A, analytical strategy for affinity purification, digestion, and sequence mapping of PTMs in immunopurified endogenous ERα. rERα was used as a standard for optimization of experimental conditions. B, Coomassie-stained one-dimensional (1-D) gel electrophoresis of affinity-purified MCF-7 ERα showing co-migration with rERα at 66 kDa. C, Western blots of estradiol (E2)-treated MCF-7 cell lysates before and after immunopurification (IP) demonstrate the effectiveness of the enrichment protocol.

Fig. 2.

MALDI-TOF peptide mass fingerprint of chymotrypsin-digested endogenous ERα. All underlined sequences were confirmed by MS/MS.

Fig. 3.

Coverage map for MS/MS identification of amino acid residues within MCF-7 ERα digested with various enzymes. chym, chymotrypsin; tryp, trypsin; LyAs, Lys-C/Asp-N.

Fig. 4.

Acetylation at ERα N terminus and acetylation (or trimethylation) of Lys⁴⁷². A, LC-MS/MS of MH₂²⁺ (m/z 437.23) of peptide Ac²TMTLHTK from endogenous ERα. B, vMALDI-MS/MS of ⁴⁶⁸SLEEKDHIHR (m/z 1263.4).
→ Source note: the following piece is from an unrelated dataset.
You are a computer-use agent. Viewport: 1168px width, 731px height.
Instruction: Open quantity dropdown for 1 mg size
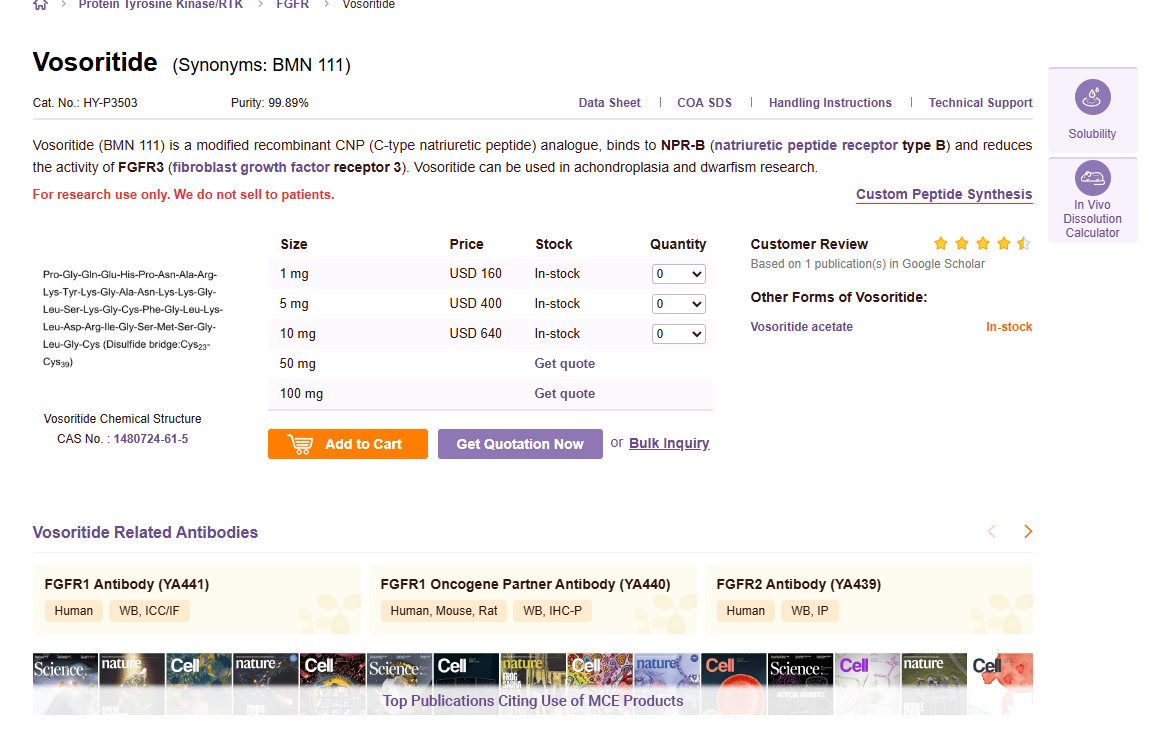tap(679, 274)
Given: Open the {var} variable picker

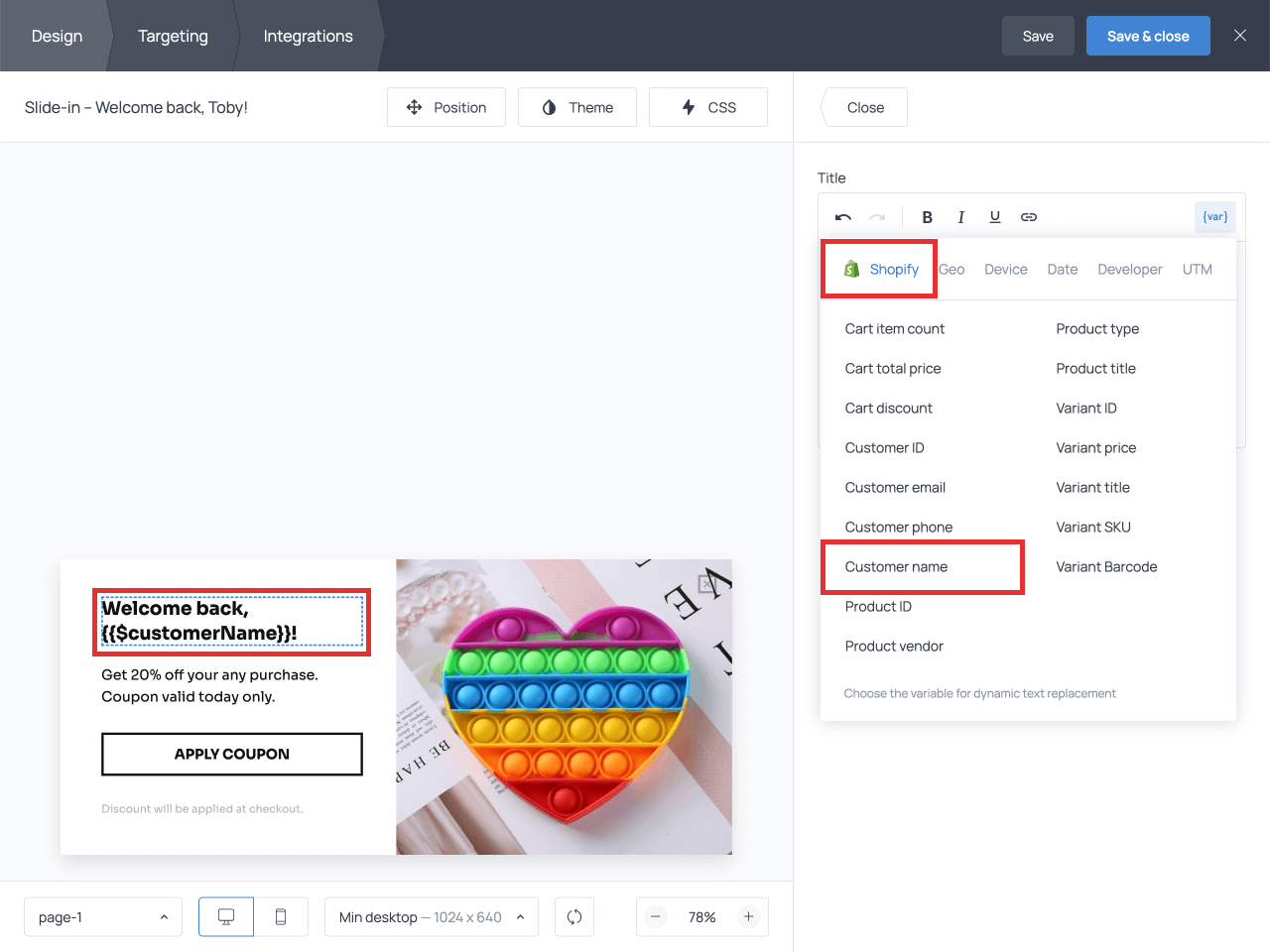Looking at the screenshot, I should 1214,217.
C, the corresponding spectrum of a modified peptide (m/z 1305.4). Inset to B and C, MS³ of m/z 562.4 common to both MS/MS spectra.

Fig. 5.

Identification of novel phosphorylation site Ser²¹² and comparison with a structurally similar phosphopeptide containing Ser(P)¹⁵⁴. A, vMALDI-LTQ-MS/MS of MH⁺ for the Asp-N peptide ²⁰³EGCKAFFKRSIQGHN (m/z 1778.9) from endogenous ERα with expansion of weak fragment peaks at m/z 800–1600. B, the corresponding MH⁺ spectrum from the phosphorylated peptide (m/z 1858.8). C, vMALDI-LTQ-MS/MS of MH⁺ for the Asp-N peptide ¹⁴³EAGPPAFYRPNS (m/z 1305.6) from endogenous ERα. D, the corresponding MH⁺ spectrum from the phosphorylated peptide (m/z 1385.6). pS, phosphoserine.

Fig. 6.

Identification of novel phosphorylation site Ser²⁹⁴ in endogenous MCF-7 ERα. A, vMALDI-LTQ-MS/MS of MH⁺ from chymotryptic peptide ²⁸⁷RAANLWPSPL (m/z 1124.8). B, the corresponding MH⁺ spectrum from the phosphorylated peptide (m/z 1204.5). C, MS³ spectrum of (MH − 98)⁺ (m/z 1106.5) from the phosphopeptide MH⁺. D, LC-MS/MS spectrum of MH₃³⁺ of phosphorylated Lys-C/Asp-N peptide ²⁸⁵DMRAANLWPSPLMIK (m/z 608.15). pS, phosphoserine; dS, dehydroalanine.

Fig. 7.

Identification of novel phosphorylation site Ser⁵⁵⁹ in endogenous MCF-7 ERα. A, LC-MS/MS spectrum of MH₃³⁺ of tryptic peptide ⁵⁵⁶GGASVEETDQSHLATAGSTSSHSLQK (m/z 889.1) eluting at 26.4 min. B, LC-MS/MS spectrum of MH₃³⁺ of the analogous phosphorylated peptide (m/z 889.1) eluting at 27.1 min. C, vMALDI-LTQ-MS/MS spectrum of MH⁺ of the unmodified peptide (m/z 2585.3). D, the corresponding spectrum of MH⁺ of the phosphorylated peptide (m/z 2665.3). E, MS³ spectrum of (MH − 98)⁺ (m/z 2567.2) from the phosphopeptide. pS, phosphoserine; dS, dehydroalanine.

Fig. 8.

LC-MS/MS of tryptic peptides from endogenous MCF-7 ERα. A, spectrum of MH₂²⁺ (m/z 710.9) of peptide ²⁸⁸AANLWPpSPLMIK (where pS is phosphoserine). B, spectrum of MH₂²⁺ (m/z 670.9) of the analogous unphosphorylated peptide. C, MRM/MS analysis of Ser²⁹⁴ induction following estradiol (E2) treatment showing chromatograms of the y₇ Q1/Q3 MRM transitions for the unmodified (670.9/785.5) and phosphorylated (710.9/865.4) peptide from control and estradiol-treated (10 nm; 30 min) cells. D, comparing peak areas for the phosphorylated with unmodified peptides demonstrates that estradiol induces Ser²⁹⁴ oxidation 28-fold. The error bar represents the standard deviation for three biological replicates. XIC, extracted ion chromatogram; cps, counts/s.

Fig. 9.

Summary of ERα modifications observed in this study. ** signifies previously unreported modifications identified in ERα from MCF-7 cells. * signifies a previously unreported modification identified only in rERα. In parentheses previously known modification identified here only in rERα. All others are previously known modifications identified in ERα from MCF-7 cells. LBD, ligand-binding domain; NTD, N-terminal domain; pSer, phosphoserine.